Um dos melhores textos que escreveu, parabéns

JOANA D'ARC disse...

Excelente seu texto sobre o que os seres humanos são capazes de fazer para se iludirem. Freud captou muito bem todos as formas e hoje,só não as reconhece quem não quer.
A neurose em que a felicidade se transformou foi muito bem comentada por voce.Séculos atrás a ciência as classificou, demonstrando que Freud está na moda(risos)

VIC disse...

Todo mundo fala em Freud, profanando seu nome, interpretando sua doutrina de forma errada e tido o cuidado de registrar que está fora da sua área, usa o que ele deixou, de forma a embasar seus textos. Este está super interessante porque voce fez uma ponte entre uma "paranoia" do mundo de hoje, que sente-se obrigado a se dizer feliz e os tais "mecanismos de defesa" que ele deixou sistematizado, para acreditar que isto é verdade.
Adorei. E pode citar Freud ou outro filosofo qualquer, porque até profissionais da área fazem. E de forma errada e inadequada, o que é pior!

Lú disse...

Usei seu blog, e seus sempre maravilhosos textos, para demonstrar minha saudade... Saudade que busquei minimizar visitando seus escritos sempre cheios de sentimentos e verdades pessoais. Saudade que busquei driblar enviando uma palavra, um comentário, um "flash" do meu pensamento, amiga!!!
* * *
O fardo da felicidade constante - aquela que nem sempre sentimos mas precisamos demonstrar porque é o que esperam de nós - é relativo, e depende da cabeça de cada um. Somos o que pensamos, nos transformamos naquilo que pensamos, sofremos ou nos alegramos por conta do que pensamos. Se formos fortes o suficiente para manter nosso pensamento e ego sempre em alta.

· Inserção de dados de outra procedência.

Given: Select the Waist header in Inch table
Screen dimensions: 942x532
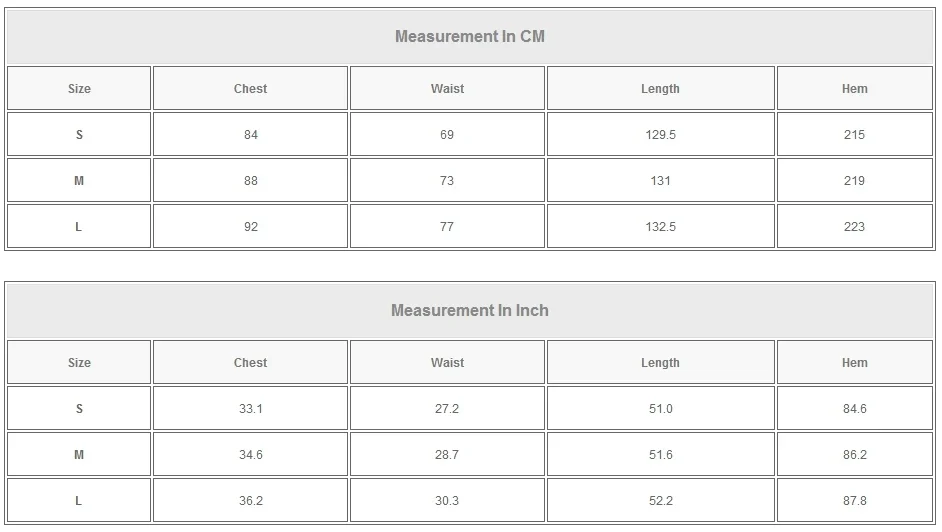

Ou seja, a felicidade está na maneira como vemos e interpretamos o mundo à nossa volta. O difícil é sermos superiores ao meio que nos cerca, é direcionarmos nossos pensamentos para que sempre vejamos as situações de forma positiva. E os nossos hormônios? E os imprevistos da vida? E as perdas não planejadas? Assim sendo, felicidade em tempo integral é mesmo uma quimera. Você arrasou!!